# Information provided

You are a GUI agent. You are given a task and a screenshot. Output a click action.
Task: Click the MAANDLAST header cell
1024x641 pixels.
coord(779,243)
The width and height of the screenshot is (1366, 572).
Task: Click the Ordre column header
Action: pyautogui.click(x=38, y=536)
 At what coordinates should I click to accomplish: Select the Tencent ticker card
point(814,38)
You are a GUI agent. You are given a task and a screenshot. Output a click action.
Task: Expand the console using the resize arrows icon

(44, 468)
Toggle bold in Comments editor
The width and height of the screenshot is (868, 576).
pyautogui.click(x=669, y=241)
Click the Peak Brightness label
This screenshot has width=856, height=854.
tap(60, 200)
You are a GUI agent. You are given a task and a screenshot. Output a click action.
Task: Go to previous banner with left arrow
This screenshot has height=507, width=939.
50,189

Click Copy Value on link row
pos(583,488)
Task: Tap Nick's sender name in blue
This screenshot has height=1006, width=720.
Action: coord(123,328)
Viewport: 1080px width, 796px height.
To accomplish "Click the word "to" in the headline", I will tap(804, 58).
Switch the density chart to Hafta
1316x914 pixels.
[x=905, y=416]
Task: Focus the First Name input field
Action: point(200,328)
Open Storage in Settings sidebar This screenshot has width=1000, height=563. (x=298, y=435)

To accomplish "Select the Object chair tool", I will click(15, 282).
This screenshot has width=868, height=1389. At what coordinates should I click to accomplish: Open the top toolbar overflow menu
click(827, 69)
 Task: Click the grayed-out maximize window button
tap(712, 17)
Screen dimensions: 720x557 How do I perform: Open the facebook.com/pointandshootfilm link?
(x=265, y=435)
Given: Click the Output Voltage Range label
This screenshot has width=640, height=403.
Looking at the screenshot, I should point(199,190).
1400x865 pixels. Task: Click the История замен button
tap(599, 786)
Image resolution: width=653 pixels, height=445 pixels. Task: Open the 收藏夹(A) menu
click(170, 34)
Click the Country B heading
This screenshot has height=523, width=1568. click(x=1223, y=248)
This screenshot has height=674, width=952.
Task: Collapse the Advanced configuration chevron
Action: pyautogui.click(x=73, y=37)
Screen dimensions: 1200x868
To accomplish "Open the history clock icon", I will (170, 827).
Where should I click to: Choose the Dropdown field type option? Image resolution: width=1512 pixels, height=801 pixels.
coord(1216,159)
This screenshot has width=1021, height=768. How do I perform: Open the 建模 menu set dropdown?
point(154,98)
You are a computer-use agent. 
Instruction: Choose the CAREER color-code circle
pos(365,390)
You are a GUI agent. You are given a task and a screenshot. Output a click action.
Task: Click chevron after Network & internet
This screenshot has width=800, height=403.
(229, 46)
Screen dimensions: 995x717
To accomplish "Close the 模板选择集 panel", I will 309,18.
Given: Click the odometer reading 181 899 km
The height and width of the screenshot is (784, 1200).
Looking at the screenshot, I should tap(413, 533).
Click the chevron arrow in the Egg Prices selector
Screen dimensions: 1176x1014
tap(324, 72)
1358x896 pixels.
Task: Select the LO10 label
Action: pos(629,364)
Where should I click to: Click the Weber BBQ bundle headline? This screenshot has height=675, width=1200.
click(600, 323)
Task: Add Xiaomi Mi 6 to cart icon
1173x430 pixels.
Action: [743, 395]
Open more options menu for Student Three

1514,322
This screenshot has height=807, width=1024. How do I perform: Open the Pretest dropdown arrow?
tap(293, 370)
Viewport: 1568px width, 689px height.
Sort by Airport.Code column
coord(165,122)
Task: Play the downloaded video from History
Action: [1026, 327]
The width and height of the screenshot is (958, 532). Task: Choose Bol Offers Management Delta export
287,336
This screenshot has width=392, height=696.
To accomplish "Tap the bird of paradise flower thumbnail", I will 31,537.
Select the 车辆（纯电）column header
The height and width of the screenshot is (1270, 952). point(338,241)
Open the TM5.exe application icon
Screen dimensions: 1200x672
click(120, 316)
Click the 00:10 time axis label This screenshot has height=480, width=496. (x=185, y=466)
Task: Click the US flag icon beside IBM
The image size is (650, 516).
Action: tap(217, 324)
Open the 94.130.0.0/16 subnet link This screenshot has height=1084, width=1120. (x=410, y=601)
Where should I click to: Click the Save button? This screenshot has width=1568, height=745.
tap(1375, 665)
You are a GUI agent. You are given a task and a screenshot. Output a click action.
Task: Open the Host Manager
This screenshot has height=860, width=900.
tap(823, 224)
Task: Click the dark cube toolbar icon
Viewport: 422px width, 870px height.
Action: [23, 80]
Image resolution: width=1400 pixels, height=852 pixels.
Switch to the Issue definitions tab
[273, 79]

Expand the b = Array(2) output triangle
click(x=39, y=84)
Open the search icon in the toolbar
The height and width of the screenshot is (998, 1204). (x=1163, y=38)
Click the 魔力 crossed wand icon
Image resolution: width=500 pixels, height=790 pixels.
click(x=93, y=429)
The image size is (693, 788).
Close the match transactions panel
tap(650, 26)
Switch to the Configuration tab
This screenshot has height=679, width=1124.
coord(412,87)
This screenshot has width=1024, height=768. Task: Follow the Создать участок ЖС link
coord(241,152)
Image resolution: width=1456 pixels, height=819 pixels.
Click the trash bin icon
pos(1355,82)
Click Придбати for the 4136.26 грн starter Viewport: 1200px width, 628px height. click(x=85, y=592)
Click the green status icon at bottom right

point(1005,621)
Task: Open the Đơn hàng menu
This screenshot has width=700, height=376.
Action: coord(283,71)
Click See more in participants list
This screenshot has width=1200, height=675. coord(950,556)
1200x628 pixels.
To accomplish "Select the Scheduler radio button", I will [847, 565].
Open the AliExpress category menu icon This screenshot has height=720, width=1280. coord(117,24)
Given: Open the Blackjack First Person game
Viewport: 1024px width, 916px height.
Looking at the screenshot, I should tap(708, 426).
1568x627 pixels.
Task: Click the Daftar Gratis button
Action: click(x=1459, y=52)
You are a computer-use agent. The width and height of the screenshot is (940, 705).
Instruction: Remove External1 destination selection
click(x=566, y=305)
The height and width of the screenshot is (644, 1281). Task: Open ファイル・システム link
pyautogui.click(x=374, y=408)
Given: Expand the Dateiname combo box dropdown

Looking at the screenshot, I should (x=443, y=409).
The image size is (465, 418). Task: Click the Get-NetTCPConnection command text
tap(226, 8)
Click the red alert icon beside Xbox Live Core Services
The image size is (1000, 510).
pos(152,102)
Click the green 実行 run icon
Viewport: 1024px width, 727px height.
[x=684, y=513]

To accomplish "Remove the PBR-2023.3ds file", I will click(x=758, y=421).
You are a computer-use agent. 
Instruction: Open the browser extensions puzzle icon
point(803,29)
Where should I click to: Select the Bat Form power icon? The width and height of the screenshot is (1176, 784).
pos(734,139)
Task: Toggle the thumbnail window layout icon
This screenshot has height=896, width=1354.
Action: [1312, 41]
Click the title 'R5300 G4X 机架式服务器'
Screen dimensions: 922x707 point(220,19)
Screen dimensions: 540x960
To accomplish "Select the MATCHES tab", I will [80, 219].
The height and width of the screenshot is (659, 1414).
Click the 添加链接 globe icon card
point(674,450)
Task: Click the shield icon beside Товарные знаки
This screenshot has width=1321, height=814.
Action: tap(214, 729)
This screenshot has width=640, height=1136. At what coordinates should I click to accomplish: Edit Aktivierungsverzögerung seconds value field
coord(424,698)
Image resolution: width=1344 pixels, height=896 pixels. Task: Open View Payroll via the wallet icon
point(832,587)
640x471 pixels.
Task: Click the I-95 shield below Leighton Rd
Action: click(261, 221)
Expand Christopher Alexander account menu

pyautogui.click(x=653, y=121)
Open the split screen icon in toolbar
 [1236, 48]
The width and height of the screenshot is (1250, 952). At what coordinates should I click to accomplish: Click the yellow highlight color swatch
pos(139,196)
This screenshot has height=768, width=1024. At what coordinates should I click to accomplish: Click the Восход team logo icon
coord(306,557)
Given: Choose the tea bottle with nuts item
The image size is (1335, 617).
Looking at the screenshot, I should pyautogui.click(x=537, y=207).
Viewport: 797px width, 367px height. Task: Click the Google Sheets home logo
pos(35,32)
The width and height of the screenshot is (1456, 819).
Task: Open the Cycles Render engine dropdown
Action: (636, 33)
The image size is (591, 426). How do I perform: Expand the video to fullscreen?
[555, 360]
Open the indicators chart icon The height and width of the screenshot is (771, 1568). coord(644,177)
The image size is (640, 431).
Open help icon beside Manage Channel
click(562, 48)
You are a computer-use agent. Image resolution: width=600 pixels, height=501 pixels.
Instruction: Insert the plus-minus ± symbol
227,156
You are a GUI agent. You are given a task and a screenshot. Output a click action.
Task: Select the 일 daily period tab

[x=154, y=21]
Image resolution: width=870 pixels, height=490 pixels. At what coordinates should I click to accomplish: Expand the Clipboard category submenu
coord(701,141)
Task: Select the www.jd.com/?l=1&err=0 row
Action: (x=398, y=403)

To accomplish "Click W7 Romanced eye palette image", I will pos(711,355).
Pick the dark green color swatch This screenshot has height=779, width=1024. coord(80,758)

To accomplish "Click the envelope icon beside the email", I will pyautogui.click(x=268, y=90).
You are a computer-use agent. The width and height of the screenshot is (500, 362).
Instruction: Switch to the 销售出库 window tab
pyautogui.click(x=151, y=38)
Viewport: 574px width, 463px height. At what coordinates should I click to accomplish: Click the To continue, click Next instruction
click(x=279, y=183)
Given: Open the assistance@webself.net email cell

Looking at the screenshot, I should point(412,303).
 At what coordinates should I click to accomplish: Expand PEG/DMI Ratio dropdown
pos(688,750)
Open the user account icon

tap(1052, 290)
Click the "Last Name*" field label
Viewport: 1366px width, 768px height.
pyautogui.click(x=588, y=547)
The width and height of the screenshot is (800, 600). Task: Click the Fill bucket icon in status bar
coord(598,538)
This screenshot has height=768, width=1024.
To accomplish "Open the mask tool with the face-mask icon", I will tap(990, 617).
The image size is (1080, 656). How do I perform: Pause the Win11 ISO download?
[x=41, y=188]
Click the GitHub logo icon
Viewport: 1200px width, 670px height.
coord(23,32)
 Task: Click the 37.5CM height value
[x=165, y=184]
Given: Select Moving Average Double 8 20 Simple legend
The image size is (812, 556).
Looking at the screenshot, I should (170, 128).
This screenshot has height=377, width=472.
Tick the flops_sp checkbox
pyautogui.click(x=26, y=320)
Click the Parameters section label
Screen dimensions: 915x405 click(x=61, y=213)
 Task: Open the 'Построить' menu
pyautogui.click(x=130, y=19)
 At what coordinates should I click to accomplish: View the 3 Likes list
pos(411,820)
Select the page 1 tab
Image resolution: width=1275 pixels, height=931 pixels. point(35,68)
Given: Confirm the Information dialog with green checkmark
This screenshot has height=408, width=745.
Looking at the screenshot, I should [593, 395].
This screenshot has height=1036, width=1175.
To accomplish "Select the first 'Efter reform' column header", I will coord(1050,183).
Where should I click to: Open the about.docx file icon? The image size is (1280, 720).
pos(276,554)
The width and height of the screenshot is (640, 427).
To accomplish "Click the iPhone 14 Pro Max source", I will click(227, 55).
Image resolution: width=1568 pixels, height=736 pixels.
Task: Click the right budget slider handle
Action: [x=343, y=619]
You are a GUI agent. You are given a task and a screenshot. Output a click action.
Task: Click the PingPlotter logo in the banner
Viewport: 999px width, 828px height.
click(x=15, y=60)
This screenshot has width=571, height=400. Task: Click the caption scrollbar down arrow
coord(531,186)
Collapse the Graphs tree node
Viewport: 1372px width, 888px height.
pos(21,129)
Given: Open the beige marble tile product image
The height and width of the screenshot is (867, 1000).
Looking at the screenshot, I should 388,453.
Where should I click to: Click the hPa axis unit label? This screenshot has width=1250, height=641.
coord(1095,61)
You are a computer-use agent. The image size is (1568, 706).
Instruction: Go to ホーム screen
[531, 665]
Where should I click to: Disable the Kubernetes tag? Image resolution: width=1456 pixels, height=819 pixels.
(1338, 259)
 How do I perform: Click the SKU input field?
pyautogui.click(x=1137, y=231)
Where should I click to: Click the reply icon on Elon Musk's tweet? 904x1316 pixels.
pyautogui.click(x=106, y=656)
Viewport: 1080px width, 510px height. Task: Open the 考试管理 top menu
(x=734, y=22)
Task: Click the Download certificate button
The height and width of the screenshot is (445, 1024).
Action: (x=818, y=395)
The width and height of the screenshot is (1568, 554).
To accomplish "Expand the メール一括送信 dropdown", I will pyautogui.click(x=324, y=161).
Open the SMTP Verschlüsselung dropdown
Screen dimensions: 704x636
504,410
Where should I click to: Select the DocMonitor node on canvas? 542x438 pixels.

# What needs to be done
Copy each line from the data that features the string "Toggle".

# Output of the task
Toggle bold in Comments editor
Task: Toggle the thumbnail window layout icon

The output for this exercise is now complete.